Some clients may continue counseling or may enter into a debt management contract. A debt management contract allows a debtor to enter into payment arrangements with his or her creditors. Usually, debt management companies can negotiate lower interest rates or the removal of late fees and penalties for their clients, and are able to stop collection efforts.[2] The nature of the debt that a service will assist with varies. Some services prefer to work only with unsecured debt or credit card debt. Other services will work with many or all different types of debt.

 

ARGUMENTS

 

(Please note:  The arguments contained in this analysis originate from sources outside the Senate Fiscal Agency. The Senate Fiscal Agency neither supports nor opposes legislation.)

 

Supporting Argument

The changes are necessary to help debt management firms better serve their clients. Compared with past practices, creditors are stricter about the concessions they make to debtors, and will often cancel those concessions if the debt management plan fails. The bill will prevent debt management plans from being cancelled if there is a short-term financial hardship; for example, a debtor may be able to make only partial payments over a 60-day period. The bill also will allow consumers to include any current or past-due obligation in their debt management program. By allowing a debtor to begin a contract with any deposit, the bill will prevents delays and permit creditor concessions to be obtained quickly. By modifying the requirement that 51% of the creditors consent to the debt management plan, the bill will create more flexibility and bring Michigan in line with other states. Clients may retain the benefit of concessions that are lost if a debt management plan is cancelled.

 

The bill also will reduce the burdens on debt management firms by eliminating the mandate to submit advertising materials to the Department for approval and establishing specific requirements for what advertising may and may not do. In addition, the bill will allow a firm to charge an initial fee of $50, rather than $25, which will bring Michigan in line with at least 39 other states.

 

                                                                                    Legislative Analyst:  Jeff Mann

FISCAL IMPACT

 

The bill will have an indeterminate impact at the State level, and a nominal impact at the local level.

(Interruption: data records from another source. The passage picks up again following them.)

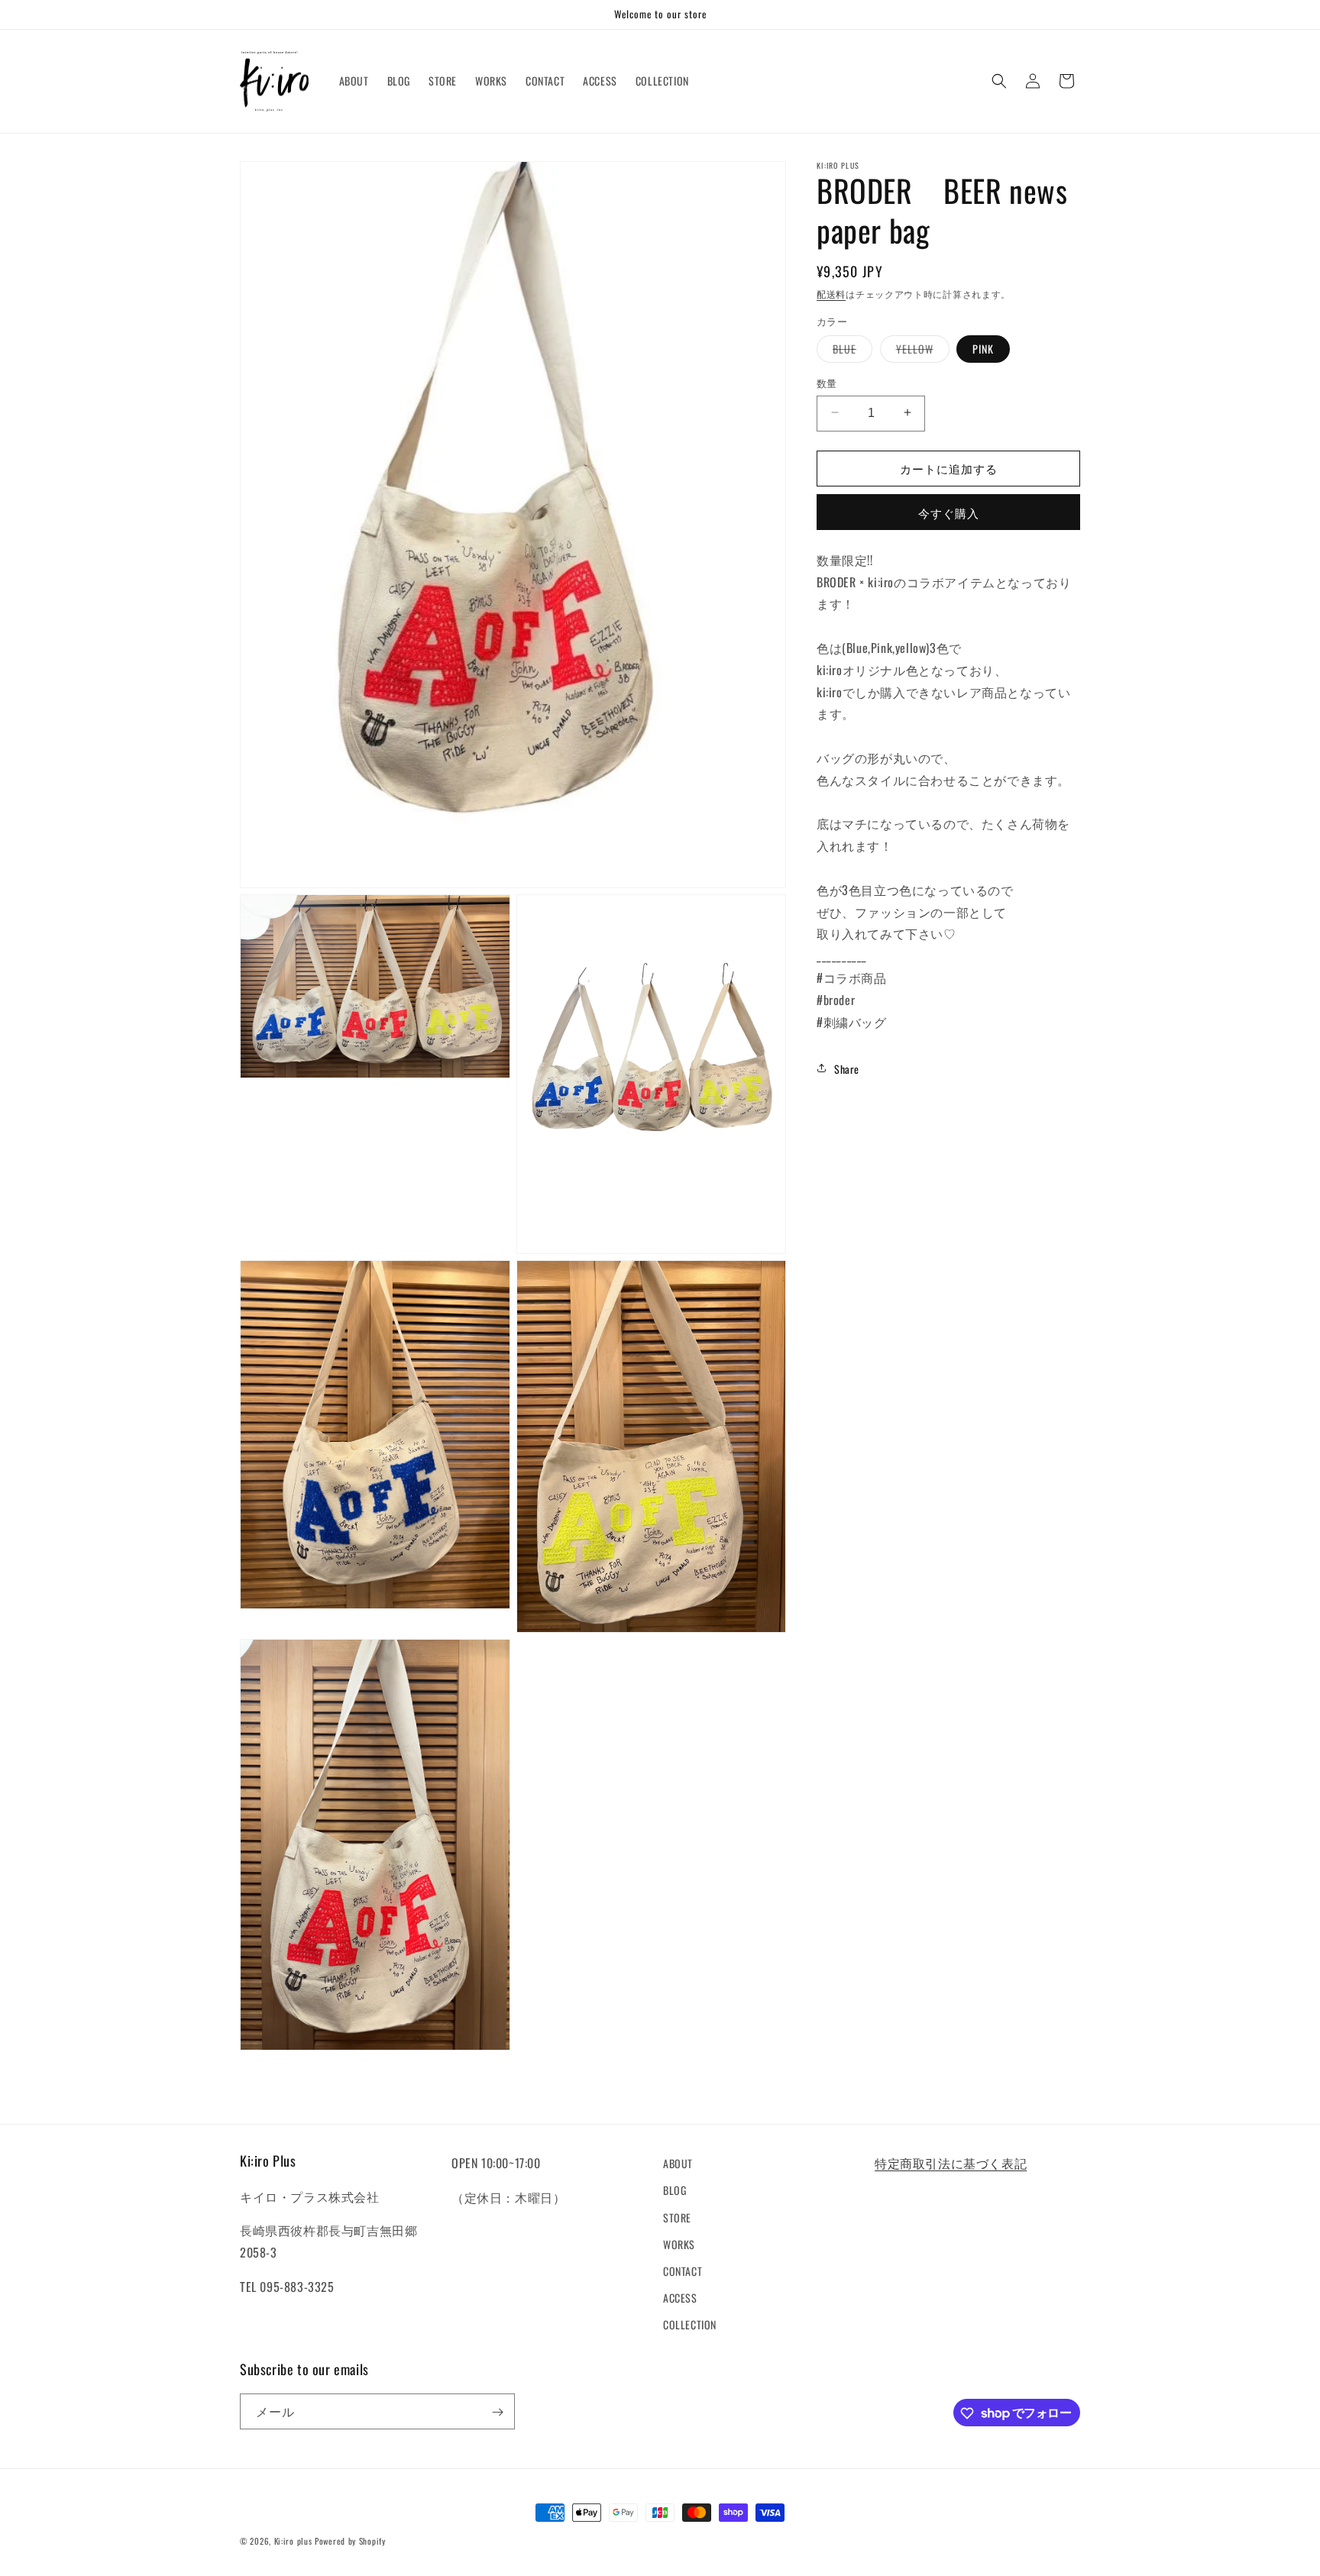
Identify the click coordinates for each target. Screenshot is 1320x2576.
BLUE (850, 350)
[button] (999, 81)
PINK (983, 348)
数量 (827, 382)
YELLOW (920, 350)
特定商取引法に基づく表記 (951, 2163)
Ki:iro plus (293, 2541)
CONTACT (682, 2271)
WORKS (679, 2243)
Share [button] (846, 1068)
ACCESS (680, 2298)
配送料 (831, 293)
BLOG (674, 2190)
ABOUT (678, 2163)
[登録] (497, 2412)
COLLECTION (690, 2324)
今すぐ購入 (948, 511)
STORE (677, 2217)
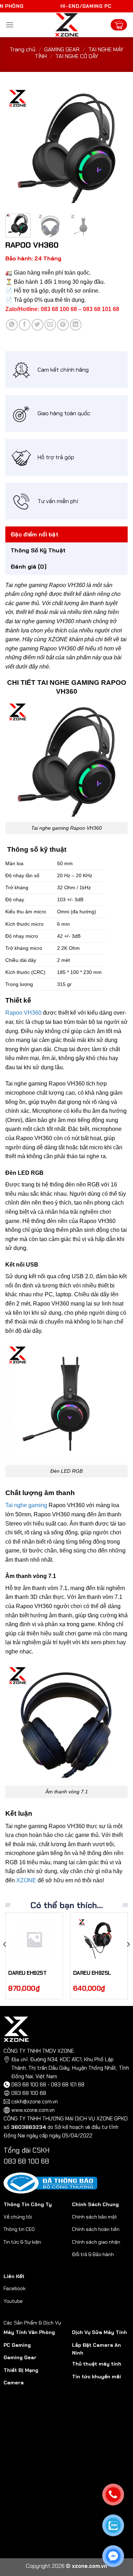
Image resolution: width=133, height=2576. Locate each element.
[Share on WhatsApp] (12, 325)
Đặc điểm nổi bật (35, 534)
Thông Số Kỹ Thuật (38, 550)
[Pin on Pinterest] (63, 325)
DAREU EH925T (27, 1973)
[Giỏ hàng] (119, 25)
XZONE (26, 1880)
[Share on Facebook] (25, 325)
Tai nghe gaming (26, 1505)
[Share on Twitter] (37, 325)
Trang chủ (22, 49)
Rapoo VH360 (23, 1013)
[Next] (116, 147)
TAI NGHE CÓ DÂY (76, 56)
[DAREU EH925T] (34, 1939)
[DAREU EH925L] (99, 1939)
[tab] (66, 534)
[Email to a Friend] (50, 325)
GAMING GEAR (61, 49)
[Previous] (16, 147)
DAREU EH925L (92, 1973)
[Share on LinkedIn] (76, 325)
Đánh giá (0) (28, 566)
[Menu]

The bill eliminates the examination requirement for licensure to conduct the business of debt management. Currently, the exam carries a $25 examination fee. According to the Department, the bill's elimination of the fee will reduce Department funds by approximately $3,000 to $7,000 per year (based on a current four-year average).

 

The impact of the late debt management license renewal fee penalty of $25 per day (up to $1,000 total) is unclear. As there currently is no late penalty, it is not known how much revenue will be generated under this provision.

 

The bill creates administrative hearings procedures regarding fraud, license suspension, and employment suspension. This will result in additional administrative burdens for the Department and have an indeterminate impact on productivity in other administrative areas due to limited resources. The Circuit Court of Ingham County may experience increased workload due to the bill's provisions allowing the Director to apply to the Court for enforcement of outstanding orders, but it is unclear to what extent the Director will need to enforce orders.

 

 

                                                                                    Fiscal Analyst:  Glenn Steffens

This analysis was prepared by nonpartisan Senate staff for use by the Senate in its deliberations and does not constitute an official statement of legislative intent.

 



[1] MCL 451.412(d). As amended by Senate Bill 664, the definition refers to "1 or more of the debtor's creditors", rather than "a creditor". MCL 451.412(e).

[2] Rick Bialozbreski-GreenPath Debt Solutions, Oral Testimony, Senate Banking and Financial Institutions Committee, 3-6-2014.